こんな事を衆人環視の中で言われたら、きっと千奈先輩も恥ずかしいに決まってる。
「……くす、ありがと。お世辞でも嬉しいよ」
「そ、そんな、お世辞なんかじゃ」
「行こ、電車に遅れちゃうよ?」
言われ慣れてるのかな? 千奈先輩は僕の赤面してしまう様な言葉を受けても、にっこりとした笑顔で受け止めてくれた。そして僕はいつもの癖で彼女の顔色を見てしまう。

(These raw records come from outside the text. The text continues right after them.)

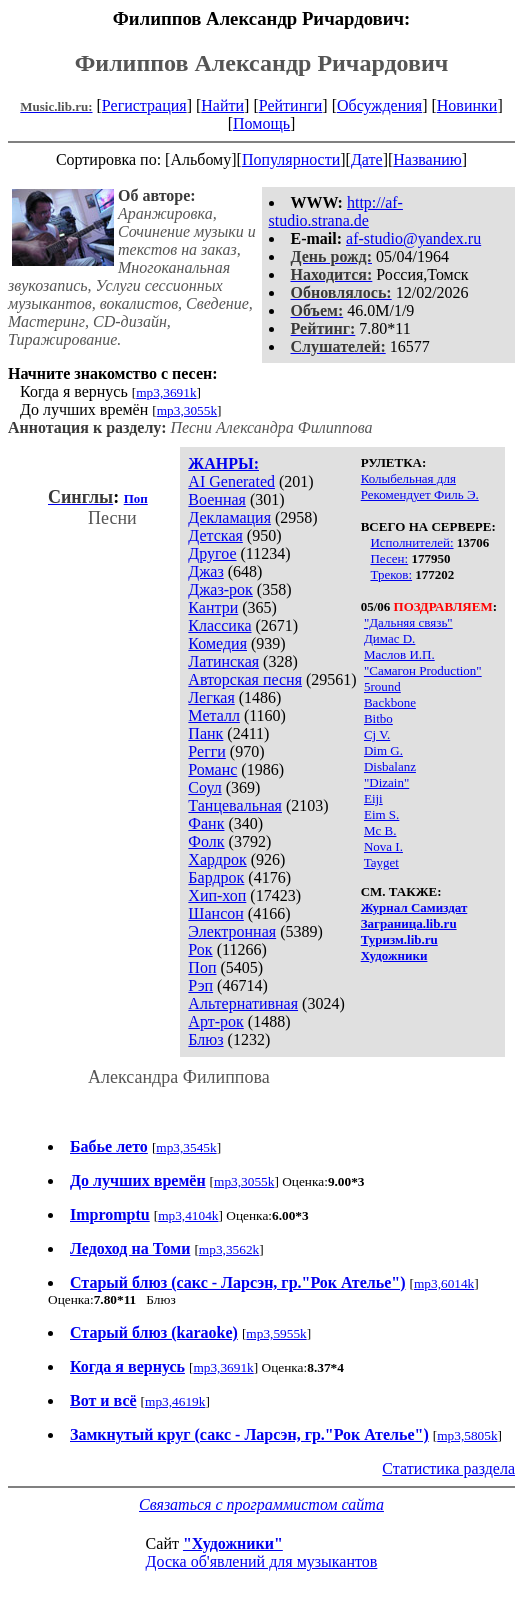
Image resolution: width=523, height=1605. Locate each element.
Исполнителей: (411, 542)
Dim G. (383, 750)
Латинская (223, 661)
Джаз (205, 571)
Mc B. (380, 830)
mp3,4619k (175, 1401)
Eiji (373, 798)
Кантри (213, 607)
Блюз (205, 1039)
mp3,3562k (229, 1249)
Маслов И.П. (399, 654)
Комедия (217, 643)
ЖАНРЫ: (223, 463)
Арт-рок (215, 1021)
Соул (204, 787)
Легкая (211, 697)
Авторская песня (245, 679)
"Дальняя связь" (408, 622)
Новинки (467, 105)
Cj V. (377, 734)
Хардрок (217, 859)
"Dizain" (386, 782)
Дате (367, 159)
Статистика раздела (448, 1468)
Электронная (232, 931)
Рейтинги (291, 105)
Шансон (215, 913)
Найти (222, 105)
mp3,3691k (166, 392)
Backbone (390, 702)
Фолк (206, 841)
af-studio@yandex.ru (413, 238)
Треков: (391, 574)
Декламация (229, 517)
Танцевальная (235, 805)
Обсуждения (379, 105)
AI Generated (231, 481)
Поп (202, 967)
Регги (206, 751)
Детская (215, 535)
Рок (200, 949)
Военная (217, 499)
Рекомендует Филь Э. (420, 494)
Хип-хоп (217, 895)
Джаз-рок (220, 589)
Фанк (206, 823)
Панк (205, 733)
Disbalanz (390, 766)
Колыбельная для (408, 478)
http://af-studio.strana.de (336, 211)
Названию (427, 159)
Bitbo (378, 718)
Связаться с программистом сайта (261, 1504)
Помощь (261, 123)
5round (382, 686)
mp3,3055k (187, 410)
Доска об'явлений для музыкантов (262, 1561)
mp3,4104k (188, 1215)
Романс (212, 769)
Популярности (291, 159)
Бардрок (216, 877)
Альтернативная (243, 1003)
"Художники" (233, 1543)
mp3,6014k (444, 1283)
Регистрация (144, 105)
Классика (219, 625)
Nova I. (383, 846)
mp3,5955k (276, 1333)
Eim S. (381, 814)
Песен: (389, 558)
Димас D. (389, 638)
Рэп (200, 985)
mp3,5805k (467, 1435)
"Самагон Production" (423, 670)
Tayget (381, 862)
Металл (214, 715)
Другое (212, 553)
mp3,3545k (186, 1147)
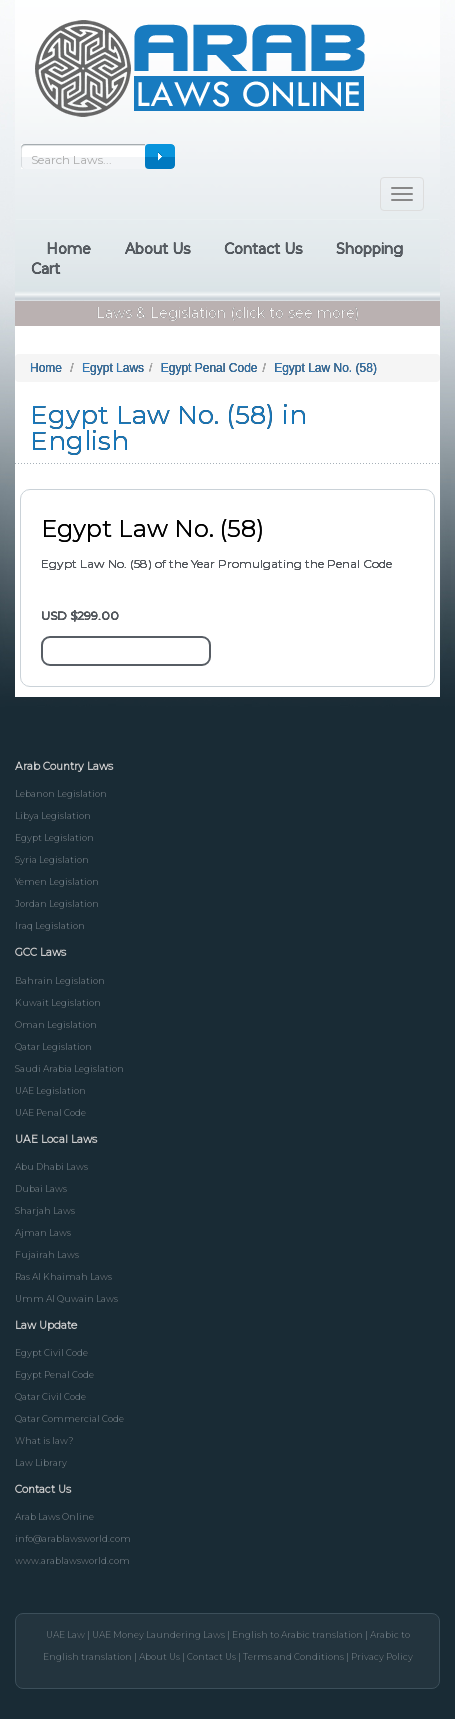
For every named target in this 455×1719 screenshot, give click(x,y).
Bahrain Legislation (60, 980)
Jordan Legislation (57, 903)
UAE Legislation (50, 1090)
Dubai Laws (41, 1188)
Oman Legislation (56, 1024)
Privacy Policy (382, 1656)
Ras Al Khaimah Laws (63, 1276)
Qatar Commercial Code (69, 1418)
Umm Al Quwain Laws (66, 1298)
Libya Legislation (53, 815)
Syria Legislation (52, 859)
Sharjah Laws (45, 1210)
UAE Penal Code (50, 1112)
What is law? (44, 1440)
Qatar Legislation (53, 1046)
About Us (159, 1656)
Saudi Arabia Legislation (69, 1068)
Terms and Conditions (293, 1656)
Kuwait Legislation (58, 1002)
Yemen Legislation (57, 881)
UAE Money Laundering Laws (158, 1634)
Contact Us (211, 1656)
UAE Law (65, 1634)
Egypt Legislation (54, 837)
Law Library (41, 1462)
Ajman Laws (43, 1232)
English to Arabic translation (297, 1634)
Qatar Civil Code (50, 1396)
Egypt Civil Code (51, 1352)
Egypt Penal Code (54, 1374)
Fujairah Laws (47, 1254)
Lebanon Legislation (61, 793)
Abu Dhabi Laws (51, 1166)
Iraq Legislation (50, 925)
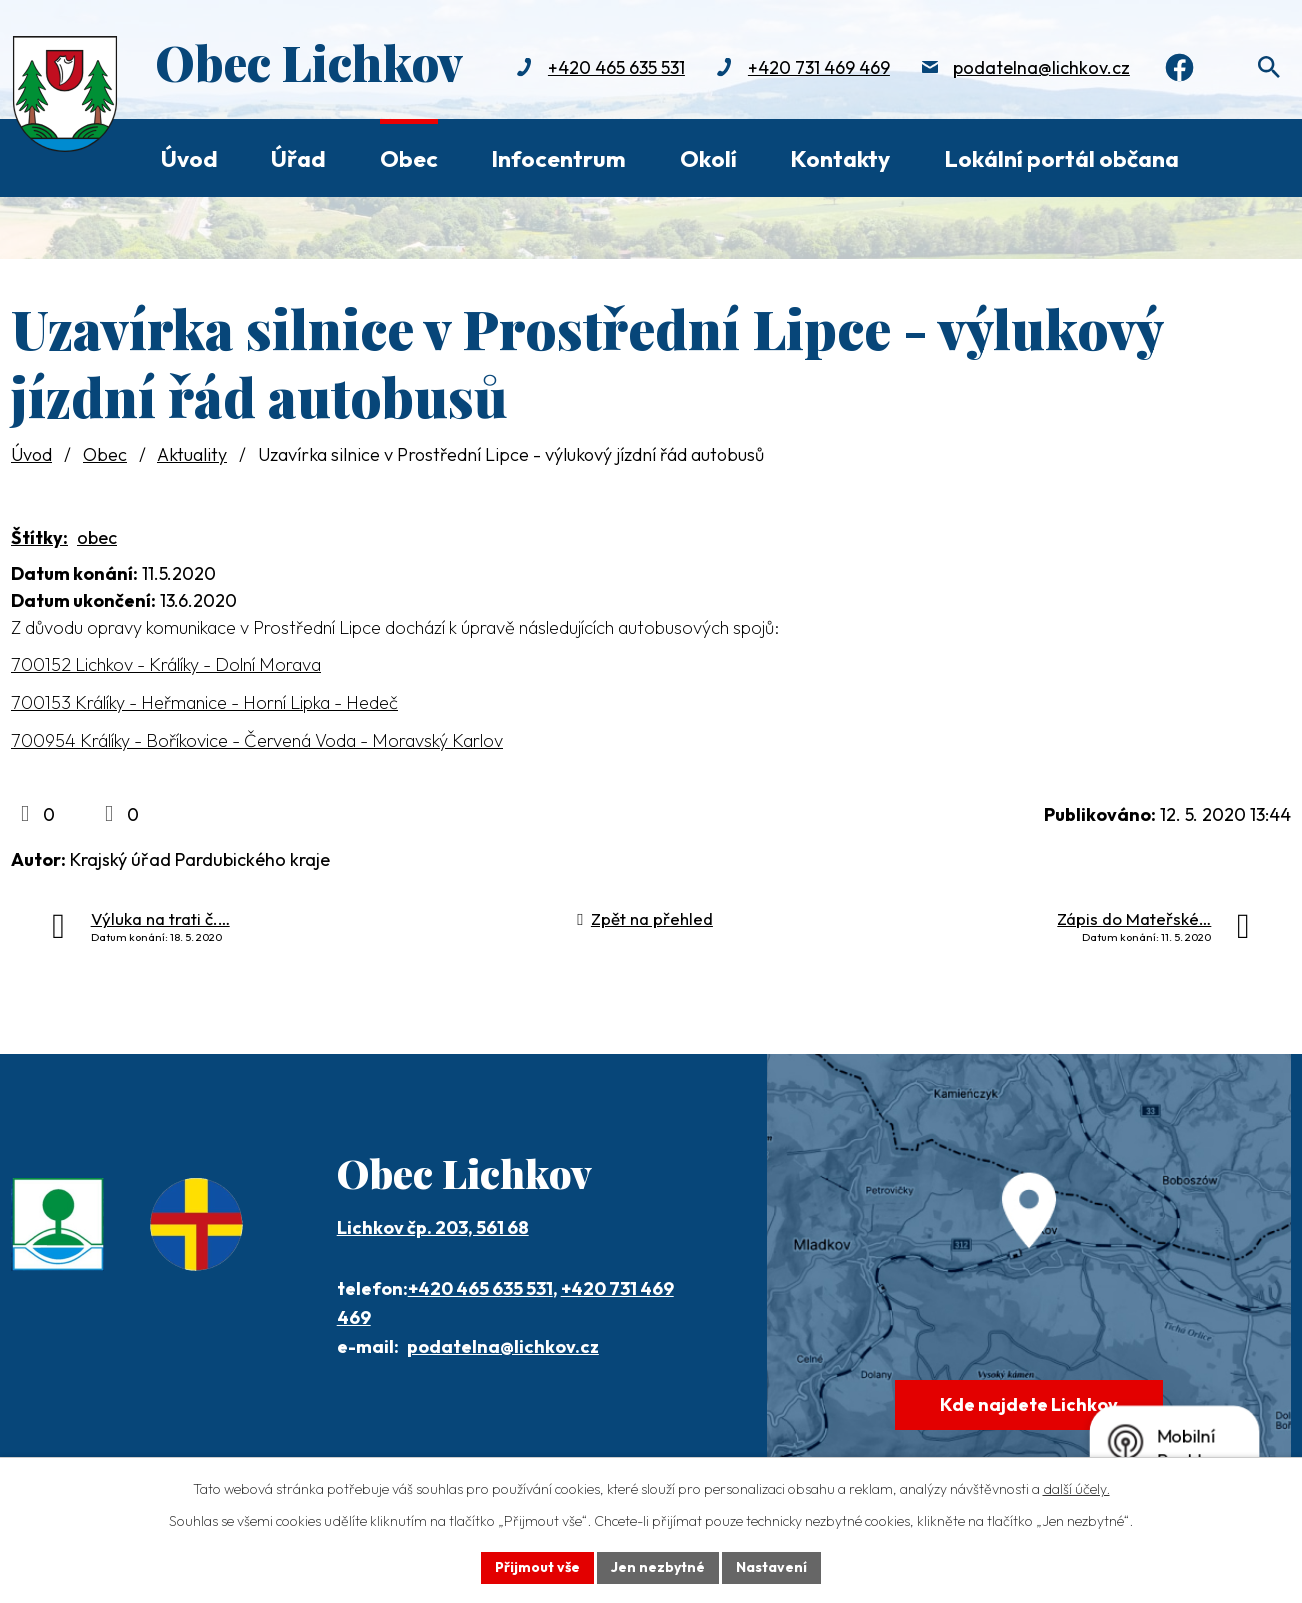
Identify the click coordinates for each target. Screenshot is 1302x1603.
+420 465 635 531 (614, 67)
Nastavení (771, 1567)
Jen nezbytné (658, 1567)
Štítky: (39, 537)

今日の彼女の顔は紅白な感じの色だ。ピンク一色ではなく、喜びの白と恋愛の赤が混じった感じ。
あまり見た事の無い二色の感情、僕に会えて嬉しいって感情と、大好きって感情。
これが俗にいう愛してるの状態……だとしたら、もう僕とお付き合いするのは確定事項じゃないか。後は千奈先輩が浮気している彼氏さんと別れるのを待つだけの状態。ルールをあまり知らないけど、麻雀で言う所のリーチって奴だ。
その日が一日でも早く来てくれると嬉しいなって思いつつ、一日ぶりの千奈先輩の手の感触を堪能しながら、僕は構内に入ってきた電車に二人仲良く乗車した。